Morning Consult: Coal Plants Near Retirement Age as EPA Reviews Emissions Rules

The 26 states suing over the Obama administration’s greenhouse gas-cutting Clean Power Plan may essentially get their wish, as President Donald Trump directed the Environmental Protection Agency to review the rule last week.

But the likely rollback of the plan might not make a big difference for these states, many of which were already on track to shift away from coal-fired electricity. Instead, opponents say they are more concerned about further emissions cuts  if the U.S. keeps the promises it made in the Paris climate agreement.

The Clean Power Plan set an ambitious goal of cutting 32 percent of greenhouse gas emissions between 2005 and 2030, primarily by shifting from coal to cleaner fuels like natural gas and renewable energy. But many states are retiring coal plants, regardless of the rule. In 17 of the 26 states suing, the median-aged coal-fired generator is at least 40 years old, according to data from the Energy Information Administration. None of the states have coal plants with a median age less than 30 years old.

By comparison, the median age of a coal-fired generator that retired in 2015 was 58 years old, according to the latest available EIA data.

“There’s already been an enormous amount of activity in many of these states,” said Bruce Nilles, senior director for the Sierra Club’s Beyond Coal campaign, which advocates for coal-plant retirements. “They’ve begun to think through and lay out how to transition from high carbon to low carbon.”

Overall, carbon dioxide emissions from the electric power sector dropped 24.8 percent from 2005 to 2016, according to the EIA.

In Michigan, the median coal plant was about 53 years old by the end of 2015, according to the EIA. Thanks largely to the impending closure of more coal plants, Michigan would have surpassed its emissions-reductions targets under the Clean Power Plan and been able to sell credits to other states that fell short, according to a 2016 study by the Electric Power Research Institute. The state also increased its goal for renewable power generation last year from 10 percent to 15 percent by 2021.

Detroit-based utility DTE Energy said in a statement it does not anticipate changing its plans to retire three more coal plants by 2023, replacing them with natural gas and renewables.

New Jersey also has a clear path to reaching its goals. All three of the state’s coal-fired generators are slated to close this year.

Even in states with relatively new coal-fired power plants, recent investments in renewables have set some states on track to meet the plan’s targets. Texas’s median-aged coal plant is somewhat young, at 35 years old, but the state generated more than 13 times as much wind power in 2016 as it did in 2005, according to EIA.

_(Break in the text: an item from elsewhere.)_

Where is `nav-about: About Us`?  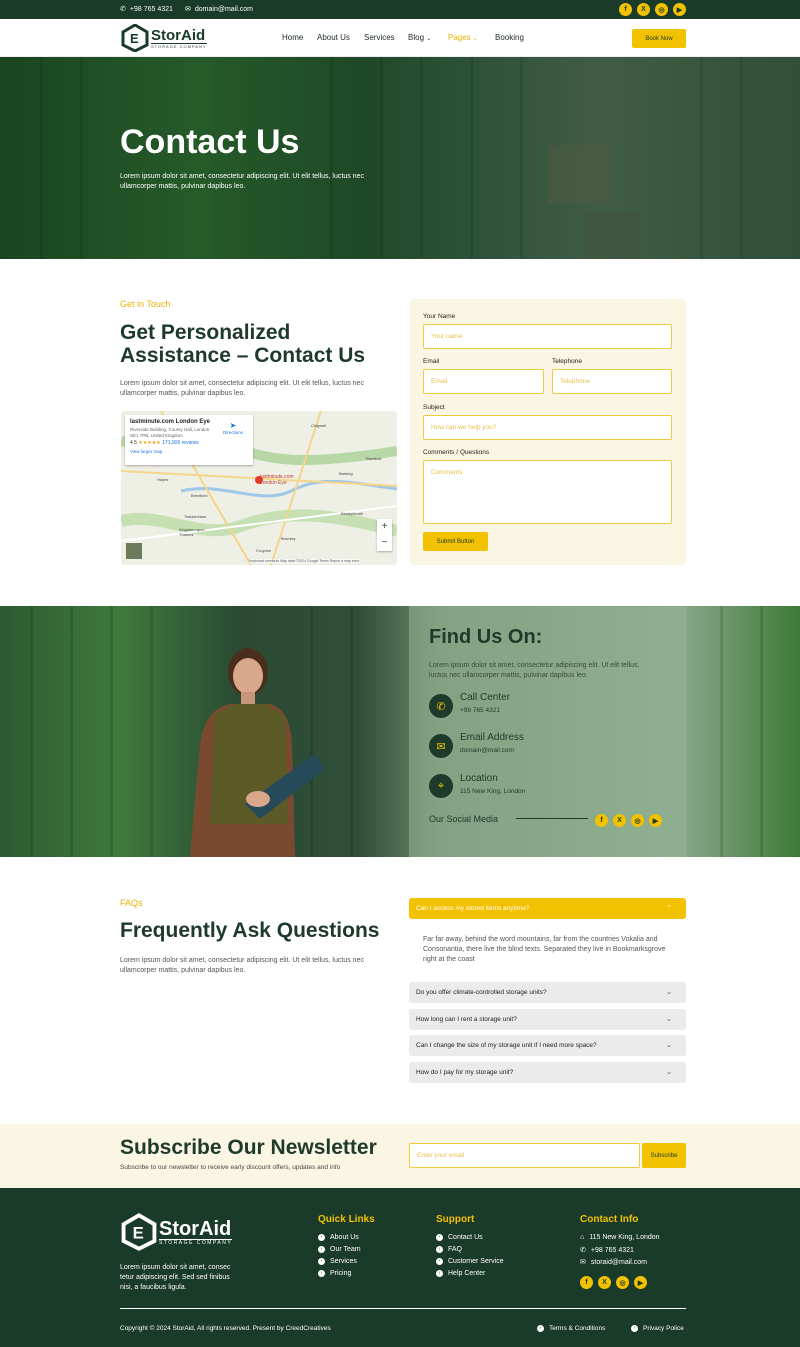
nav-about: About Us is located at coordinates (334, 38).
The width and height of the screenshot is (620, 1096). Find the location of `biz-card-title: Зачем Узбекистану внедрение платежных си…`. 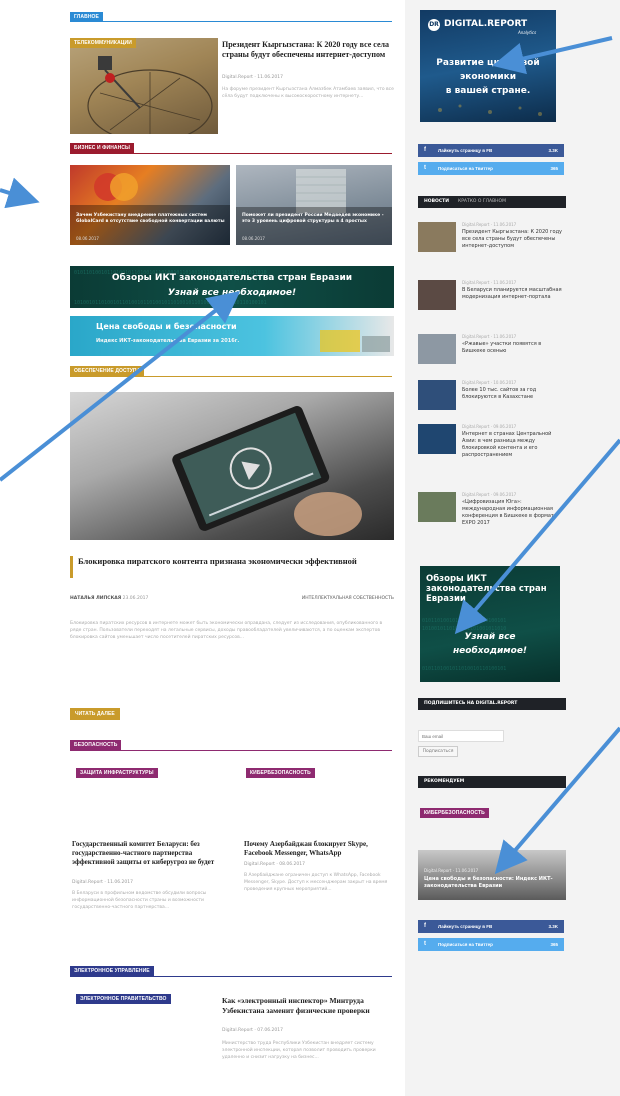

biz-card-title: Зачем Узбекистану внедрение платежных си… is located at coordinates (150, 218).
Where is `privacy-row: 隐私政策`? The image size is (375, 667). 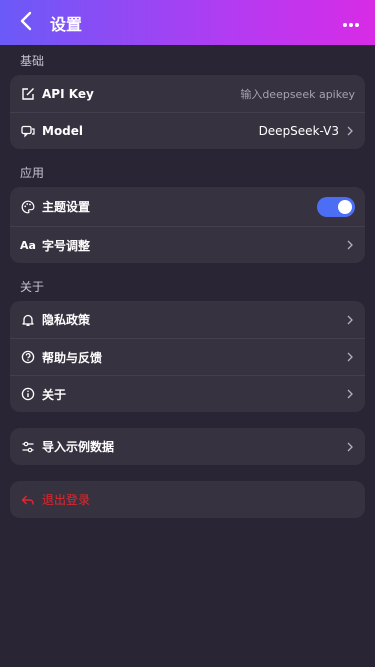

There’s no simple answer to which states would have met the Clean Power Plan targets, but supporters of the rule have argued that most states would have managed. An M.J. Bradley & Associates analysis commissioned by the Environmental Defense Fund in December 2015 said 17 of the 26 plaintiff states would have met the 2030 requirements simply by following energy investments they have already planned.

Still, some states could have struggled to meet the goals. West Virginia, for example, may not have particularly young coal plants, but it also has few renewable resources and has not instituted a renewable portfolio standard.

And Montana could face a “double-digit increase in utility rates” due to the Clean Power Plan, Sen. Steve Daines (R-Mont.) warned at a press conference in March. The state’s median-aged coal plant is 33 years old, and Montana has less wind capacity than neighboring states.

The opposition to the Clean Power Plan isn’t just about the 2030 goals, Dan Byers, vice president for policy at the U.S. Chamber of Commerce’s Energy Institute, said in a phone interview. Coal-producing states, including Montana and West Virginia, could see job losses due to reduced demand for coal from their mines. And because the Clean Power Plan goals fall short of the U.S.’s promises under the Paris Agreement, opponents of the rule are concerned about further regulations in the long term, he said.

“There’s a simple math problem with Paris,” Byers said. “We would have had to walk away from it, move on to other sectors, or double the Clean Power Plan itself.”